The first P-build is critical to a project's success. It's when it all comes together. Mechanically, the castings will be castings (not machined from solid), stampings will be stamped, and the drive will generally look like a production unit. Electrically, they'll have real silicon for the main ASICs. For the first time, we'll try to have at least some of the drives written to full capacity. At Quantum, they build 1,000 or 1,500 drives at this time. Formal product testing begins. We show samples to OEM customers, but don't give them any.

 The second P-build should be a cleanup of problems found so far, and usually doesn't involve major mechanical changes. If big changes are needed in the mechanics, a third P-build will usually have to happen. P-2 drives are given to OEM customers to begin evaluation. They should show 90% of the production units' performance. Code changes come two or three times a week now.

P-2 is usually the darkest time, emotionally. You have a year or more invested, and all you can see are problems. Marketing has been asking why it wasn't ready 6 months ago.

Then you have the mass production launch. There isn't generally much to do, mechanically, at this stage. If there is, you've got BIG trouble! Servo engineers and interface code guys are working like mad to squeeze the performance and get the bugs out.

AD: What is the hardest part of the design and/or the design process?

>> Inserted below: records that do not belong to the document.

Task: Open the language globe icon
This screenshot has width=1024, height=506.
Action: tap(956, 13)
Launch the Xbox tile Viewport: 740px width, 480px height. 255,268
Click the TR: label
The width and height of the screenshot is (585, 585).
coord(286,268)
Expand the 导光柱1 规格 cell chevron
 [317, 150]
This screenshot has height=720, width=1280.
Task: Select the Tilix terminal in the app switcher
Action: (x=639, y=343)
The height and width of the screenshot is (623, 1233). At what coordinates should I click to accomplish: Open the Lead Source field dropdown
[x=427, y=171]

JT: Inventing a good solution to a key problem. That's also what's the most fun. When you find an answer, it's just wonderful, and usually involves some amount of serendipity. As an example, we were having intermittent spindle motor performance problems with Viking 1, during the E-2 time. Motors that performed poorly also often, but not always, made a buzzing noise. My boss happened to pick up a motor that had been torn apart and twisted the stator, and it came off in his hands. Now, the stator is supposed to be firmly fastened down!

So, over the next month, the motor company engineers and I worked out several ways to improve the stator's fastening to the base. We ended up adding about 30 cents to the motor's cost, but Viking 1, Viking 2 and Atlas 4 have among the quietest motors in the industry.

AD: Are the interface/firmware engineers (I would assume EEs mostly) involved from the beginning of the design or only after the mechanical engineers are done?

JT: The interface guys start a few months after the MEs start. They usually begin to work on some of the E-1 drives and are fully involved by E-2.

AD: What is the most interesting discovery that you made (which is not a trade secret) during the course of your design or re-design?

JT: The one that's most interesting to me is maybe a little bit abstruse. The disks and spindle motor bearings and the base casting all form a complicated set of springs that vibrate with various frequencies as the drive spins. The source of some of the vibration is obvious-imbalance in the disks, irregularities in the ball bearings, torque pulses from the motor, for example. But especially at 7200 RPM and above, there's more vibration amplitude, especially at higher frequencies, than these sources ought to produce.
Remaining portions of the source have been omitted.